--- TRAVAIL DEMANDÉ ---
Relevez toutes les lignes des entrées ci-dessous où figure le mot « link », en tenant compte des majuscules et des minuscules.

--- LIGNES EXTRAITES ---
..............................
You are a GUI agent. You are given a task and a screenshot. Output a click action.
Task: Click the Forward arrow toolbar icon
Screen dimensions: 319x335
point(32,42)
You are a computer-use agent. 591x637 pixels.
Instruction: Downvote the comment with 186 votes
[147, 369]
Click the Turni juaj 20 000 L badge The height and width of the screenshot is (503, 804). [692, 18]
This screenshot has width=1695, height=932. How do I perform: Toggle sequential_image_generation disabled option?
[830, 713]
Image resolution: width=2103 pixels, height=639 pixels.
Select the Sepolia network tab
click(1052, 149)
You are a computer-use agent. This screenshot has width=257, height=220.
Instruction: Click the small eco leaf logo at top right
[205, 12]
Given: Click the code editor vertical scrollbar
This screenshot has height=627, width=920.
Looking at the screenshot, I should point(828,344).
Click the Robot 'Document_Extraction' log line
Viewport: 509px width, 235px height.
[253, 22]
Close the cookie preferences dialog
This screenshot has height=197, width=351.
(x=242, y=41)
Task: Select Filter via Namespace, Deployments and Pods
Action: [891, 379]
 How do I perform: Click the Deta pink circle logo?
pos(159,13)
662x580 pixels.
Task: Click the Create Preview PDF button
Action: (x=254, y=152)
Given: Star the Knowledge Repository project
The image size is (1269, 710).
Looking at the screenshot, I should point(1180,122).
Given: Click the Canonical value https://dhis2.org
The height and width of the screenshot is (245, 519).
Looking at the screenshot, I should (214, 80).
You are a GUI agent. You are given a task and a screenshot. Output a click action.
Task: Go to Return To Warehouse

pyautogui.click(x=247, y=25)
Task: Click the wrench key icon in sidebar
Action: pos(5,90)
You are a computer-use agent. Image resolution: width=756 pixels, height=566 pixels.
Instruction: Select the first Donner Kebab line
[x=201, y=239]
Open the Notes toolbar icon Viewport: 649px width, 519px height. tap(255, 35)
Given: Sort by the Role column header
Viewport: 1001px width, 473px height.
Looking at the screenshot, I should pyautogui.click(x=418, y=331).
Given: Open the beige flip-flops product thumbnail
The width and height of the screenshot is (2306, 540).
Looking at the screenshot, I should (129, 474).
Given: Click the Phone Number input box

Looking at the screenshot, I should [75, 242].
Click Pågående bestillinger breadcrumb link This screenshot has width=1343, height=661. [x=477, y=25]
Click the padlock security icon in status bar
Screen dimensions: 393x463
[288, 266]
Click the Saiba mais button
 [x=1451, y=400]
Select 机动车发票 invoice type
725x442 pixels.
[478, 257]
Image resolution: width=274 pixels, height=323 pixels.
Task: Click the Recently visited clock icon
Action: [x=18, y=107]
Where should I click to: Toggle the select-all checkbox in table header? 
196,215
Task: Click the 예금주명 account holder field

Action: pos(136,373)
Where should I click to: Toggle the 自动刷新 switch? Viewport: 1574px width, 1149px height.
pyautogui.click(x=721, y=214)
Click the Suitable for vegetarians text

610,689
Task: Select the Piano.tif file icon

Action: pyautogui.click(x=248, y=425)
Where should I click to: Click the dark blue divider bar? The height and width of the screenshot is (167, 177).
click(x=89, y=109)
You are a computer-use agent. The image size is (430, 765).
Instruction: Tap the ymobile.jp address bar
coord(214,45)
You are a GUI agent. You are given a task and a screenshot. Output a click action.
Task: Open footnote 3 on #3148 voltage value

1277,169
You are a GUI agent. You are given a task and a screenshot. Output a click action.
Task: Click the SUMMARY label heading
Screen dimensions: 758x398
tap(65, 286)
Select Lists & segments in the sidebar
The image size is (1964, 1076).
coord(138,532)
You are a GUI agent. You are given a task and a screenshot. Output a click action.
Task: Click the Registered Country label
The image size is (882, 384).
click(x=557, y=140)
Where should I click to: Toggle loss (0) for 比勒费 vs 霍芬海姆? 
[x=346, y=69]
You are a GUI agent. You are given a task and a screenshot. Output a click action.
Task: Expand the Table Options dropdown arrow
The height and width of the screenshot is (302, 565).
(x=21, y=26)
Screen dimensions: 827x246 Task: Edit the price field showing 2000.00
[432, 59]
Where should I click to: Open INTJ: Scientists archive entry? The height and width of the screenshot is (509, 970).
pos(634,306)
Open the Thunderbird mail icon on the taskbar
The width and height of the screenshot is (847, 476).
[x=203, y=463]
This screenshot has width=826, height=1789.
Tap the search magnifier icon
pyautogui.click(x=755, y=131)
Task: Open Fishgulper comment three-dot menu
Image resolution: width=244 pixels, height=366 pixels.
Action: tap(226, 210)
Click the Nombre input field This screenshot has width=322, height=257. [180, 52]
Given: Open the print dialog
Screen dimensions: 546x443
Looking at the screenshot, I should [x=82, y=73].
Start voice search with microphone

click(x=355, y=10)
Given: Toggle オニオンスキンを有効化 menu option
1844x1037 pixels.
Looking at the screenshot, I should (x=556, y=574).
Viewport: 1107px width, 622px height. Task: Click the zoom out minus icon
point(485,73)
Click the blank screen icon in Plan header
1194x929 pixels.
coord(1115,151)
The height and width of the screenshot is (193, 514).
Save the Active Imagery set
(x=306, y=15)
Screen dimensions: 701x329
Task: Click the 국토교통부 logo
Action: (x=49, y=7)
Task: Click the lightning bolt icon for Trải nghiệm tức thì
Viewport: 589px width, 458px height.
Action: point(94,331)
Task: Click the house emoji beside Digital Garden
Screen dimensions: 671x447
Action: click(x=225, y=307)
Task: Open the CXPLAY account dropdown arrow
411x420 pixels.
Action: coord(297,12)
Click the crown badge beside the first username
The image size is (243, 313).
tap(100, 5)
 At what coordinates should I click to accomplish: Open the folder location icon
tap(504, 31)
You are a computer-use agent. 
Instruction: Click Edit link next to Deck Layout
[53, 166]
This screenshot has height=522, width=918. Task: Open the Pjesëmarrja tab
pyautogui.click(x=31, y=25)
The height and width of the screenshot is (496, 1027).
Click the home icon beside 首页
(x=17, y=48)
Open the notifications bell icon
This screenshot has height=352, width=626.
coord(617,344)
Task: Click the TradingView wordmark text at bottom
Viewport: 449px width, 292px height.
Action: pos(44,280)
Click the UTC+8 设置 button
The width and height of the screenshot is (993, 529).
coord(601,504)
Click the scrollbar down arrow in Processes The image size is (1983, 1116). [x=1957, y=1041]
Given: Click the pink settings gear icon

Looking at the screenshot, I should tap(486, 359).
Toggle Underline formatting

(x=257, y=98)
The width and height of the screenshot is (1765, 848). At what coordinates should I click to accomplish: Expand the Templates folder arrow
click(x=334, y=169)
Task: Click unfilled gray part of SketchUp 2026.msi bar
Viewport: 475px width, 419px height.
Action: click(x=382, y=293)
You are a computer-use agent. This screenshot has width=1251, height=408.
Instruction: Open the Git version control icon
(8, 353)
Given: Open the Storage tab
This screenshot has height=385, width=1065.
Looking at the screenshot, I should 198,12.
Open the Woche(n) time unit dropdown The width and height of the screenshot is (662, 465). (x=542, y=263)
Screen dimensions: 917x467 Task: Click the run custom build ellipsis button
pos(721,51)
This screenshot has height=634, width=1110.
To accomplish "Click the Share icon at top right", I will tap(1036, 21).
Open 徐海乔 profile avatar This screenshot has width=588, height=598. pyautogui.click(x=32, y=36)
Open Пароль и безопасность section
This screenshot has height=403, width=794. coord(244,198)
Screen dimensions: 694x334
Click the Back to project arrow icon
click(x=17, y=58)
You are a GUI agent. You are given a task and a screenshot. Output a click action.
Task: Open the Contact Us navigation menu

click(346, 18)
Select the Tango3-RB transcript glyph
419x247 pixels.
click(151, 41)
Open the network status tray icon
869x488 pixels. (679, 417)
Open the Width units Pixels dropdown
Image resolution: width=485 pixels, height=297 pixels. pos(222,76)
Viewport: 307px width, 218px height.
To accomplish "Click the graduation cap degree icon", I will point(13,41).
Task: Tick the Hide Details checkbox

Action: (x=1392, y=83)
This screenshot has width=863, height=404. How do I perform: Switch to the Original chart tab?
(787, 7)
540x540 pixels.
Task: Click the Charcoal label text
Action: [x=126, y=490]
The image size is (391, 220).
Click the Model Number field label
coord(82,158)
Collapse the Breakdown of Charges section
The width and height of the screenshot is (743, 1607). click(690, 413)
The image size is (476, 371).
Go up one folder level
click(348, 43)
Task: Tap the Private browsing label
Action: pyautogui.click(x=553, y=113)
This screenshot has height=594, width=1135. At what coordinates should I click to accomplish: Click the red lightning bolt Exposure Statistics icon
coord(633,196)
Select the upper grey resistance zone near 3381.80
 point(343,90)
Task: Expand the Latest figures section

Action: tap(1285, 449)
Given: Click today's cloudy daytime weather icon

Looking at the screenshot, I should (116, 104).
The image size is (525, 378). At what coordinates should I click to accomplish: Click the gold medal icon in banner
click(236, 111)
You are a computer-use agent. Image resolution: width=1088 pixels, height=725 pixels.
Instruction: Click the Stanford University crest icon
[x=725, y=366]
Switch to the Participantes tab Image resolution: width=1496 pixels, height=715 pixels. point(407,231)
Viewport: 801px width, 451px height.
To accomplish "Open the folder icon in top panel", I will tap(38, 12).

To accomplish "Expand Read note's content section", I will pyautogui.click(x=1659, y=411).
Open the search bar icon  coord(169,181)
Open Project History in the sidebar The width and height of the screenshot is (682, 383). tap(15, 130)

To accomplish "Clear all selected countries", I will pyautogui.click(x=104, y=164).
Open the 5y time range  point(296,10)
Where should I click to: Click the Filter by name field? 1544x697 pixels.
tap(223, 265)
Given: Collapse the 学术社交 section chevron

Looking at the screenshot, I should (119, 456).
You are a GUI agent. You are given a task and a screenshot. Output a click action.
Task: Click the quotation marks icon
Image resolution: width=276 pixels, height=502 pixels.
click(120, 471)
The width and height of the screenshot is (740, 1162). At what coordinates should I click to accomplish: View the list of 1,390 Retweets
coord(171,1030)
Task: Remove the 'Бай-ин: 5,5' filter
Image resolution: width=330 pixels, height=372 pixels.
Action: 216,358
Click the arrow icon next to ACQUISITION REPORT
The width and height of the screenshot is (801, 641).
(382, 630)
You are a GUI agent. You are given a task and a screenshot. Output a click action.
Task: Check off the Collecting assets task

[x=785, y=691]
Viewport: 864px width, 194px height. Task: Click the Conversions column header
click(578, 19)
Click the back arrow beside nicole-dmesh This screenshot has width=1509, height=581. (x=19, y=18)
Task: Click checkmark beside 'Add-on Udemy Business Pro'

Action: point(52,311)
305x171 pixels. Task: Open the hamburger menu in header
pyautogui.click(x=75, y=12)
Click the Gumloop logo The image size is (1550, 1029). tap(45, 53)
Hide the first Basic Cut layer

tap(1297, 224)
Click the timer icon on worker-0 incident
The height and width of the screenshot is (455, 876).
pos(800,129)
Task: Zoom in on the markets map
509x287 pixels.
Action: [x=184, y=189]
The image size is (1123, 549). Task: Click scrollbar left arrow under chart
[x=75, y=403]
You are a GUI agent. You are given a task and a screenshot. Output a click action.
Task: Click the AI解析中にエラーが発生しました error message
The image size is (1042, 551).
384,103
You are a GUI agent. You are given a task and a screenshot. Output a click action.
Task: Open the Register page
..............................
--- LA RÉPONSE ---
Click Pågående bestillinger breadcrumb link This screenshot has width=1343, height=661. [x=477, y=25]
Instruction: Click Edit link next to Deck Layout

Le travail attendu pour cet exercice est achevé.